◆ Working data ◆

· · · · · · ·

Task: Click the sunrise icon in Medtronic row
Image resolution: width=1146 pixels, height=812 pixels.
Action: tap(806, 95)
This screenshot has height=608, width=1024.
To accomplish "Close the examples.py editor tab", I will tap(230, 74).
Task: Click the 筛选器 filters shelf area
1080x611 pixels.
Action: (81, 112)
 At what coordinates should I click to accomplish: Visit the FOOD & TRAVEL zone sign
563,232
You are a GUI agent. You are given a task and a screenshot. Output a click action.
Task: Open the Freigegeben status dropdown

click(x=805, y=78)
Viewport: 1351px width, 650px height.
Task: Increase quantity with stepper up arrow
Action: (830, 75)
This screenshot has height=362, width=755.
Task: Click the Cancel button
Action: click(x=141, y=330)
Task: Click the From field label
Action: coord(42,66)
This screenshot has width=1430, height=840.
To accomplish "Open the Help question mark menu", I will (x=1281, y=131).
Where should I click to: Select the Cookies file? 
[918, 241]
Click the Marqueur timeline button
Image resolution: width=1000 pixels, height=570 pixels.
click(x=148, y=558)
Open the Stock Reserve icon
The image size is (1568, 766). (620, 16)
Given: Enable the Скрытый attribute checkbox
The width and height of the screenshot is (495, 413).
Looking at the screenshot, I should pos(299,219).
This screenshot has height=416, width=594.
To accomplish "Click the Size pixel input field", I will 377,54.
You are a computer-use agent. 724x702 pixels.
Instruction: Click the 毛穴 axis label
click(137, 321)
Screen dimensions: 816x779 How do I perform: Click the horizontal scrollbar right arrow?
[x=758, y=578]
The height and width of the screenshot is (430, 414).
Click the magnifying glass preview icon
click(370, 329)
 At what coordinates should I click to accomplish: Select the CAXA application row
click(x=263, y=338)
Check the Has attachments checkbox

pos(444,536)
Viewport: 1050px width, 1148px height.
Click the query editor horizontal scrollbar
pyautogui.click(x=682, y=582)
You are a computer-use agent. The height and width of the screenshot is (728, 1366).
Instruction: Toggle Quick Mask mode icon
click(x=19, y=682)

· · · · · · ·

◆ Description of the task ◆
Could you render the stretch of material from its start through the line that contains "will tap(230, 74)." as a Markdown table with two columns, Row and Text, skipping any blank lines?

◆ Exercise result ◆
| Row | Text |
|---|---|
| 1 | Task: Click the sunrise icon in Medtronic row |
| 2 | Image resolution: width=1146 pixels, height=812 pixels. |
| 3 | Action: tap(806, 95) |
| 4 | This screenshot has height=608, width=1024. |
| 5 | To accomplish "Close the examples.py editor tab", I will tap(230, 74). |